Auch diese Deutschen waren Freunde und Verbündete von Peter dem Großen. Sie taten viel für das Russische Reich. Oftmals aus einfachen Verhältnissen stammend, waren sie ein Beweis für Peters Überzeugung, dass nicht Herkunft und Nationalität, sondern Talent und Verdienst entscheidend waren, um sich in Russland einen Namen zu machen. 

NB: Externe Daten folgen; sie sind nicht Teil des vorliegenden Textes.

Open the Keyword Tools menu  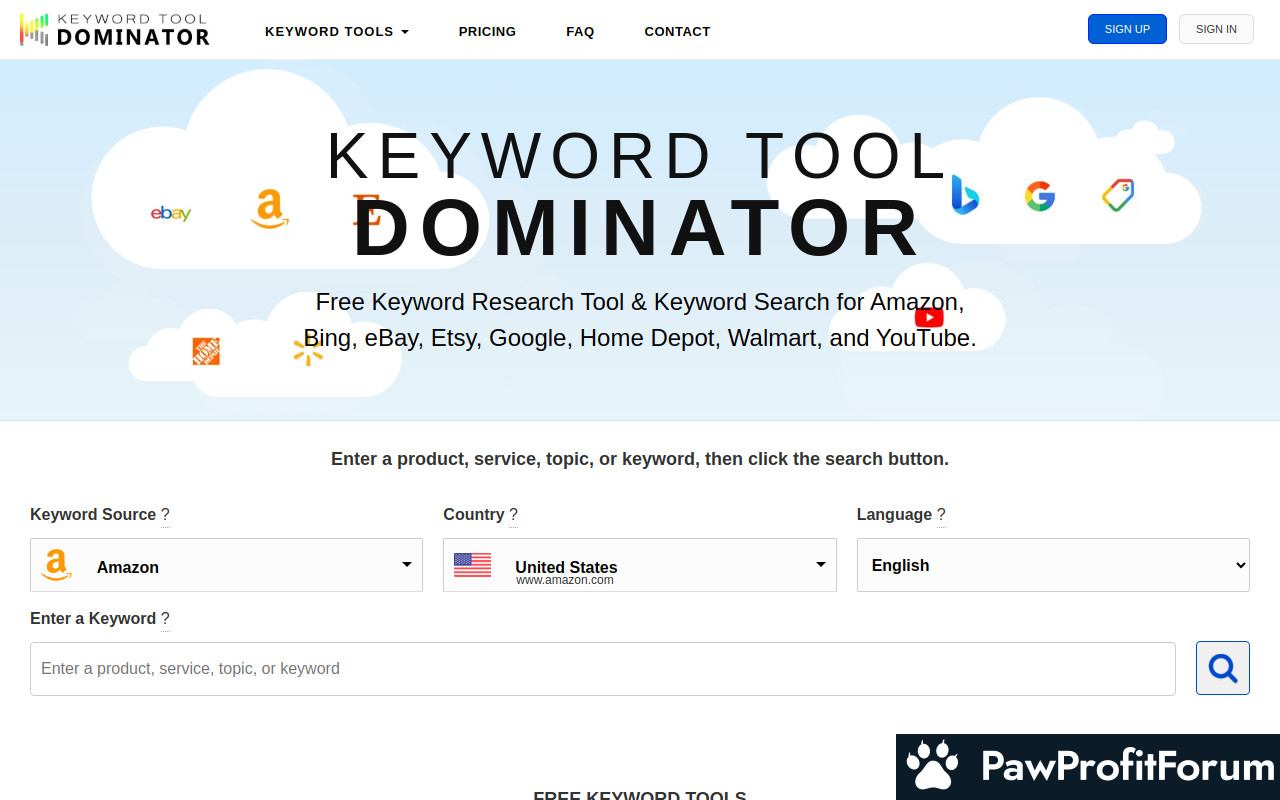(337, 31)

Das von Peter errichtete Staatssystem und insbesondere die Rangliste - eine Liste der Positionen und Ränge in Regierung, beim Militär, in der Marine und bei Gericht, wurde nach deutschem Vorbild aufgestellt. Deshalb fühlten sich die Deutschen in russischen Diensten „wie zu Hause“. 

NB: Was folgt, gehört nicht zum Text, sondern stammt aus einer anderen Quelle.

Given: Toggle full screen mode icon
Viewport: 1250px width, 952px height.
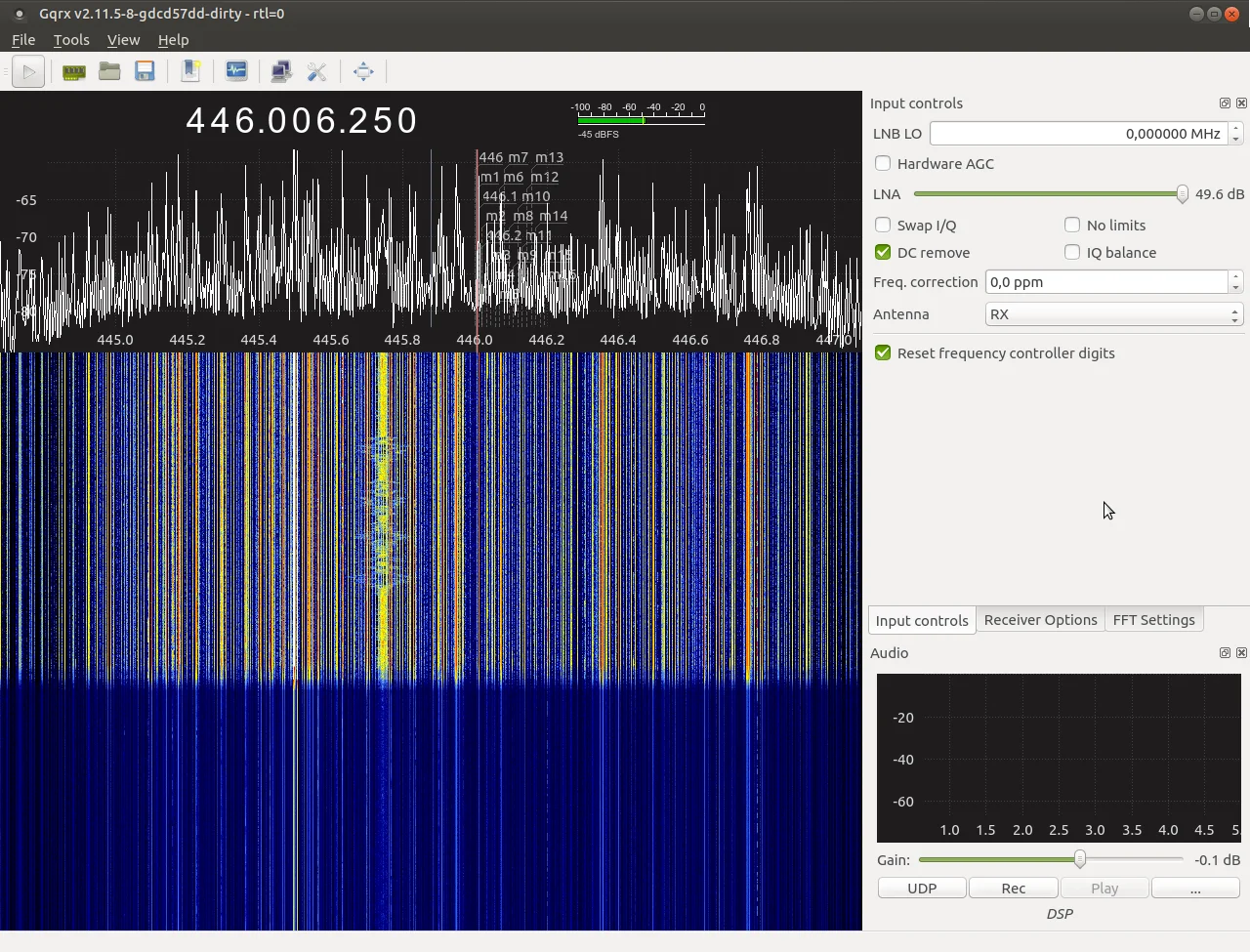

Katharina die Große trat in Peters Fußstapfen: Die deutschstämmige Kaiserin war die Gemahlin des ebenfalls deutschstämmigen Kaisers Peter III. und sicherte sich durch einen Putsch die alleinige Herrschaft. Unmittelbar nach der Thronbesteigung veröffentlichte Katharina von 1762 bis 1763 zwei Manifeste, in denen sie Ausländer einlud, sich in Russland niederzulassen. Die Regierung versprach ein „Umzugsgeld“ für die Ansiedlung in Russland. Freizügigkeit und Religionsfreiheit sowie die Befreiung von Zöllen und vor allem vom Militärdienst wurden ihnen ebenfalls zugesichert.  

Die deutschen Fürstentümer führten zu dieser Zeit ununterbrochen Krieg. Viele Militärangehörige flohen daher auf der Suche nach Frieden mit ihren Familien nach Russland. Katharinas Bestreben war, auf diese Weise mehr Kräfte für die Landwirtschaft zu rekrutieren, um genügend Nahrungsmittel für die Armee zu haben.  

Die erste Gruppe von Siedlern, etwa 25.000 Menschen, kamen in die Wolga-Region. Die Anreise war alles andere als komfortabel, die Deutschen waren daran nicht gewöhnt. Jeder zehnte kam nie am Ziel an. 

Dennoch entstanden bald mehr als 100 deutsche Dörfer in der Wolga-Region. Die nächste „Einwanderungswelle“ folgte nach dem Manifest von Alexander I. von 1804:  wieder lud ein russischer Kaiser die Deutschen ein, sich im Land als Freie niederzulassen. In Russland siedelten sich im 18. und 19. Jahrhundert Deutsche in der Wolga-Region, in Kasachstan, im Don-Gebiet, auf der Krim und in der Ukraine an. Und dies waren nur die größten Diasporas. 

Ab 1913 lebten ungefähr 2,5 Millionen ethnische Deutsche im Russischen Reich, ganz zu schweigen von den russifizierten Deutschen und ihren Nachkommen! Jede Diaspora der russischen Deutschen hat ihre eigene Geschichte, ihre Höhen und Tiefen erlebt. 18 Jahre lang existierte die Autonome Sozialistische Sowjetrepublik Deutschland in der Wolga-Region als Teil der UdSSR. 1918 versuchten die Krimdeutschen sogar, einen eigenen Staat zu gründen. 

Aber all dies sind Themen für einen anderen Artikel ... Sicher ist, dass die Geschichte des russischen und des deutschen Volkes untrennbar miteinander verbunden ist und man sich das eine ohne das andere einfach nicht vorstellen kann.